== Passage shown ==
####
It seems there are two main types of coaching clients: Those who are defeated by nothing and those who give up at the first "bump in the road". The operative word is "bump", not "hill", not "mountain", not "mountain range" but "bump”.
What does this mean? This refers to the type of person who chooses a goal and plans a way to accomplish it, but gives up at the first minor setback, disappointment or adversity. Perhaps the goal is to get physically fit and they decide to walk for 30 minutes five times a week and commit to start Monday. When they wake up Monday, it’s raining, so they don’t start...and the plan goes downhill from there. Here are some things they could have done differently when they saw the rain:
- Put on rain gear and walk anyway.
- Rearrange their schedule and head for the gym.
- Put on their walking gear, turn on the TV or music and walk in place vigorously swinging their arms.
- Turn on music and dance around actively.
- Put in an exercise DVD and work out.
Can you imagine the difference in self esteem and self respect in these two different approaches? Saying you will start and giving up at the first bump gives a feeling of failure, distrust of your own integrity, and insecurity about trustworthiness of your own future promises.
Saying you will start and finding a way to start in spite of the bump gives a tremendous feeling of success, deep trust in your own integrity and a strong feeling of security about the trustworthiness of your own future promises.
####
== Material shown ==
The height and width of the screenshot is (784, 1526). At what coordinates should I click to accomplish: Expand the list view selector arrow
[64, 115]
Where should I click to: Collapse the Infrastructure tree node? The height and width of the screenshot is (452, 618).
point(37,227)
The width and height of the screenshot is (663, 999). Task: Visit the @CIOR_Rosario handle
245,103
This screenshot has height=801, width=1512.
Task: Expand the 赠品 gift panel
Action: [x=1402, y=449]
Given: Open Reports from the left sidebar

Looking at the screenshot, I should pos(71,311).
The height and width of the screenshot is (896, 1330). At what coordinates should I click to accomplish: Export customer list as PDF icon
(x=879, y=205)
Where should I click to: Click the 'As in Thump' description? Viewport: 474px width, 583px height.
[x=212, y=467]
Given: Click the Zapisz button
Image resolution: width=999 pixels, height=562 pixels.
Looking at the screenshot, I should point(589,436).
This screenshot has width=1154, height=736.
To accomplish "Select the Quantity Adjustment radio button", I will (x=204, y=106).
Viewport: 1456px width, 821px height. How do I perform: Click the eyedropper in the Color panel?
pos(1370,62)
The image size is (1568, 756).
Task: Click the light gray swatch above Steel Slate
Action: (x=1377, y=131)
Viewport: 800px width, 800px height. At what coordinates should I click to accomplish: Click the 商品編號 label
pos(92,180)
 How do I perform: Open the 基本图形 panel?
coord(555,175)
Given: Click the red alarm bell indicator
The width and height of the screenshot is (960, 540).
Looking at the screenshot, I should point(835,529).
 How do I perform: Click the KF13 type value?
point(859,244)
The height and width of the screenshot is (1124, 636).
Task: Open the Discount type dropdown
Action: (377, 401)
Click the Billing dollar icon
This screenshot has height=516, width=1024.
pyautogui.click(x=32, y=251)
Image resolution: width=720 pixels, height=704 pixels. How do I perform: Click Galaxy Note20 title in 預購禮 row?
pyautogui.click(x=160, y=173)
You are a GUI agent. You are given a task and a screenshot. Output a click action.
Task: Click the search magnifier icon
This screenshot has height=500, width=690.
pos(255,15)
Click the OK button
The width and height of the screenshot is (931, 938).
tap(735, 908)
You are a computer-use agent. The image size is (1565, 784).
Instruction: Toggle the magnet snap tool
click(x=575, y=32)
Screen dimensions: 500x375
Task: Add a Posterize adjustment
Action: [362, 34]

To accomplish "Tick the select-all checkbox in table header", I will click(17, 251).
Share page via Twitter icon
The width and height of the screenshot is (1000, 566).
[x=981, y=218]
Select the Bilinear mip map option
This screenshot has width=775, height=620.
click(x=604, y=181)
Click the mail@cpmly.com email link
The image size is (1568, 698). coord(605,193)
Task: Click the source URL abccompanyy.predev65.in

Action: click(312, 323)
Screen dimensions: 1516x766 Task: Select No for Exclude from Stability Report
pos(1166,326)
####
== Task set ==
**1)** In the passage on coaching clients, how long and how often does the person in the fitness example plan to walk?
**2)** Extend the passage on coaching clients with new writing that follows its last sentence.

== Exercise answers ==
**1)** For 30 minutes, five times a week.

**2)**
1. Take a serious look at what you let defeat you. The majority of times, most people let small things defeat them. Take the attitude that you will not be defeated.
2. Hold your end goal in mind...in this case fitness...and being healthy and mobile all your life. Realize that the only way to that goal is by keeping the commitments every day that will get you there. Don’t be stopped by small things.
3. When you are planning to start something new, be sure to consider carefully a starting date and time when you know you will have guaranteed success. Usually starting something new when you are already over-committed is a form of self sabotage. Figure out a way to clear your schedule and free up the time for your new endeavor.
4. Take into consideration your personality characteristics. If you are not a "morning person", don’t expect to succeed in an effort to exercise by getting up earlier every day. You’ll do better to use exercise as an after work activity...a break between work and home.
5. Another way ensure success is to choose to start at a time when you know you can put the required effort into it. Make sure that there are no obstacles to your success in the next 3-4 weeks. Be sure you have a clear path ahead to set a new habit into place. If you want to lose weight, don’t plan to start on a week where you will be going to several social events where there is food.
6. Create back up plans and alternate actions you can take to succeed if your first plan does not work out for unforeseeable reasons. Always know in advance what you will do if your first plan does not work out.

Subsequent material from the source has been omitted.